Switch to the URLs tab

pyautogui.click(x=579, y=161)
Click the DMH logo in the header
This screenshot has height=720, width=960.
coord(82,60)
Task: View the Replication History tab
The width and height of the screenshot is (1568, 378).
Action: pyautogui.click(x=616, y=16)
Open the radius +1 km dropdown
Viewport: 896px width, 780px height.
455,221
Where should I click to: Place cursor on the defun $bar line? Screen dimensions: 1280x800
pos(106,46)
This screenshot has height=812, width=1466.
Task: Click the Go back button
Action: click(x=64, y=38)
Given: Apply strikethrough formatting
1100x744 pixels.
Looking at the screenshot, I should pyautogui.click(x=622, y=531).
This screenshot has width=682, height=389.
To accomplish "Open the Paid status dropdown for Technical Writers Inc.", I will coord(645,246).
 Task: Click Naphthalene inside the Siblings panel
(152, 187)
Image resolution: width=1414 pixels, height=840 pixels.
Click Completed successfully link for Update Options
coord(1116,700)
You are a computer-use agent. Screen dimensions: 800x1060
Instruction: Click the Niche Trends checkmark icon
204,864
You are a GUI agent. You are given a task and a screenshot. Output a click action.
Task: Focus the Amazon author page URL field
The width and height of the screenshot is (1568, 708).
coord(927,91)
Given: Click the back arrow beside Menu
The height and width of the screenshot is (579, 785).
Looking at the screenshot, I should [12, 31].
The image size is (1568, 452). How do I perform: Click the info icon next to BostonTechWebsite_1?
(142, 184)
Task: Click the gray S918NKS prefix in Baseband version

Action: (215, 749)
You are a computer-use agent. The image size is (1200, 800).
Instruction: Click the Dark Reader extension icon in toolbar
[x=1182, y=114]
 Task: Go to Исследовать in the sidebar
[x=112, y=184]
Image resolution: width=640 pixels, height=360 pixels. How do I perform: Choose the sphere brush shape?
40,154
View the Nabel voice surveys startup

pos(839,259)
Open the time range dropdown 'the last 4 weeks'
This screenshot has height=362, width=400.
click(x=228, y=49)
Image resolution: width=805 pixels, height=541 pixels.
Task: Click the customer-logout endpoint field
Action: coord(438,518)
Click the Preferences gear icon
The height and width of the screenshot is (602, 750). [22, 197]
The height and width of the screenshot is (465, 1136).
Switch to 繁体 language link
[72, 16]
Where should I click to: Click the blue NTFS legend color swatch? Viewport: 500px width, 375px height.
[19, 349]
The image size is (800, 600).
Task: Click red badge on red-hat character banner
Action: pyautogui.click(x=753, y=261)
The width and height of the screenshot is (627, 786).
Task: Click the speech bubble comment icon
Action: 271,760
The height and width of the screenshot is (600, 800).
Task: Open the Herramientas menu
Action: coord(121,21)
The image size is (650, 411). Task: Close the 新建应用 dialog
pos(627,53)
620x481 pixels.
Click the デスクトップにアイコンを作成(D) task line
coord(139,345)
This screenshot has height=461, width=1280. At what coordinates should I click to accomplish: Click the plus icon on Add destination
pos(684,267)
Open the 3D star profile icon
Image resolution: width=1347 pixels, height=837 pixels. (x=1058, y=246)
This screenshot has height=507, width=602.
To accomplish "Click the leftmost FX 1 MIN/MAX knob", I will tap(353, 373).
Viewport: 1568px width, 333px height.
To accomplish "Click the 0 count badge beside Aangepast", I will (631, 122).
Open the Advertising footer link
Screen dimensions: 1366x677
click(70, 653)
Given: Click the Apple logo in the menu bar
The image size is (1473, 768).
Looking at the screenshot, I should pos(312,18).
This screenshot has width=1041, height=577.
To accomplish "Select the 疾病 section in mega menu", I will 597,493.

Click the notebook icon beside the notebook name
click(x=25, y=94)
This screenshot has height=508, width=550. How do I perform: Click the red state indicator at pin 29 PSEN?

● ● ● ● ●

**Action item**
Return the full listing. Keep each line exactly as it stands.

**Answer section**
Switch to the URLs tab

pyautogui.click(x=579, y=161)
Click the DMH logo in the header
This screenshot has height=720, width=960.
coord(82,60)
Task: View the Replication History tab
The width and height of the screenshot is (1568, 378).
Action: pyautogui.click(x=616, y=16)
Open the radius +1 km dropdown
Viewport: 896px width, 780px height.
455,221
Where should I click to: Place cursor on the defun $bar line? Screen dimensions: 1280x800
pos(106,46)
This screenshot has height=812, width=1466.
Task: Click the Go back button
Action: click(x=64, y=38)
Given: Apply strikethrough formatting
1100x744 pixels.
Looking at the screenshot, I should pyautogui.click(x=622, y=531).
This screenshot has width=682, height=389.
To accomplish "Open the Paid status dropdown for Technical Writers Inc.", I will coord(645,246).
 Task: Click Naphthalene inside the Siblings panel
(152, 187)
Image resolution: width=1414 pixels, height=840 pixels.
Click Completed successfully link for Update Options
coord(1116,700)
You are a computer-use agent. Screen dimensions: 800x1060
Instruction: Click the Niche Trends checkmark icon
204,864
You are a GUI agent. You are given a task and a screenshot. Output a click action.
Task: Focus the Amazon author page URL field
The width and height of the screenshot is (1568, 708).
coord(927,91)
Given: Click the back arrow beside Menu
The height and width of the screenshot is (579, 785).
Looking at the screenshot, I should [12, 31].
The image size is (1568, 452). How do I perform: Click the info icon next to BostonTechWebsite_1?
(142, 184)
Task: Click the gray S918NKS prefix in Baseband version

Action: (215, 749)
You are a computer-use agent. The image size is (1200, 800).
Instruction: Click the Dark Reader extension icon in toolbar
[x=1182, y=114]
 Task: Go to Исследовать in the sidebar
[x=112, y=184]
Image resolution: width=640 pixels, height=360 pixels. How do I perform: Choose the sphere brush shape?
40,154
View the Nabel voice surveys startup

pos(839,259)
Open the time range dropdown 'the last 4 weeks'
This screenshot has height=362, width=400.
click(x=228, y=49)
Image resolution: width=805 pixels, height=541 pixels.
Task: Click the customer-logout endpoint field
Action: coord(438,518)
Click the Preferences gear icon
The height and width of the screenshot is (602, 750). [22, 197]
The height and width of the screenshot is (465, 1136).
Switch to 繁体 language link
[72, 16]
Where should I click to: Click the blue NTFS legend color swatch? Viewport: 500px width, 375px height.
[19, 349]
The image size is (800, 600).
Task: Click red badge on red-hat character banner
Action: pyautogui.click(x=753, y=261)
The width and height of the screenshot is (627, 786).
Task: Click the speech bubble comment icon
Action: 271,760
The height and width of the screenshot is (600, 800).
Task: Open the Herramientas menu
Action: coord(121,21)
The image size is (650, 411). Task: Close the 新建应用 dialog
pos(627,53)
620x481 pixels.
Click the デスクトップにアイコンを作成(D) task line
coord(139,345)
This screenshot has height=461, width=1280. At what coordinates should I click to accomplish: Click the plus icon on Add destination
pos(684,267)
Open the 3D star profile icon
Image resolution: width=1347 pixels, height=837 pixels. (x=1058, y=246)
This screenshot has height=507, width=602.
To accomplish "Click the leftmost FX 1 MIN/MAX knob", I will tap(353, 373).
Viewport: 1568px width, 333px height.
To accomplish "Click the 0 count badge beside Aangepast", I will (631, 122).
Open the Advertising footer link
Screen dimensions: 1366x677
click(70, 653)
Given: Click the Apple logo in the menu bar
The image size is (1473, 768).
Looking at the screenshot, I should pos(312,18).
This screenshot has width=1041, height=577.
To accomplish "Select the 疾病 section in mega menu", I will 597,493.

Click the notebook icon beside the notebook name
click(x=25, y=94)
This screenshot has height=508, width=550. How do I perform: Click the red state indicator at pin 29 PSEN?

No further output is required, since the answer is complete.